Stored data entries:
┌──

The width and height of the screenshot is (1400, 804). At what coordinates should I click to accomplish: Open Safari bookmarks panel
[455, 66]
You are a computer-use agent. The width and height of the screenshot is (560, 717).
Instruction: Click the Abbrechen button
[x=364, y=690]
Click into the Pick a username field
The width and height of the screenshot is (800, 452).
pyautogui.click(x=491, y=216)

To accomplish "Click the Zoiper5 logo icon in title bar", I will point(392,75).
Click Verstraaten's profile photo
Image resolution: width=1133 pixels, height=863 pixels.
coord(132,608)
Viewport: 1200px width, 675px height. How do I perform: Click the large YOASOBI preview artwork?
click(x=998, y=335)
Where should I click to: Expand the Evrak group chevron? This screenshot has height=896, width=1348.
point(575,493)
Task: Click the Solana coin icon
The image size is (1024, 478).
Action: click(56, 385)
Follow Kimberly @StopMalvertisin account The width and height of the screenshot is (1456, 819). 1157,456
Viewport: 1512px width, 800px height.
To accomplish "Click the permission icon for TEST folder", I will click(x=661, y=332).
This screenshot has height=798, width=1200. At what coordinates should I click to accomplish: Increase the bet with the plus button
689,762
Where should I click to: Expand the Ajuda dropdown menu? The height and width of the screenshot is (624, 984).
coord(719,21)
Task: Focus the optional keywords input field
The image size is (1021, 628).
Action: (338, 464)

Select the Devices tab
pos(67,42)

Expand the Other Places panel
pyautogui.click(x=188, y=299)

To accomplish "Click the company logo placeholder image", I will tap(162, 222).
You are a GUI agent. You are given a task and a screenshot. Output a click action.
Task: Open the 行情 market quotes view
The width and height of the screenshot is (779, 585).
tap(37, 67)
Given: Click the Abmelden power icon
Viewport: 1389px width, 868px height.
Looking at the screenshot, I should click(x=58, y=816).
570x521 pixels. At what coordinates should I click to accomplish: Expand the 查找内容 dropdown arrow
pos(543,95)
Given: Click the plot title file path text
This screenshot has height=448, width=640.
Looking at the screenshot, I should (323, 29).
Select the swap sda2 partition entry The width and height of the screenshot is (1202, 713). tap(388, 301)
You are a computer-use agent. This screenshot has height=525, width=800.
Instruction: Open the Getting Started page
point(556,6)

└──

→ Assignment
Search the data and copy each line containing "will".

→ Solution for this task
To accomplish "Click the Zoiper5 logo icon in title bar", I will point(392,75).
To accomplish "Click the permission icon for TEST folder", I will click(x=661, y=332).
To accomplish "Click the company logo placeholder image", I will tap(162, 222).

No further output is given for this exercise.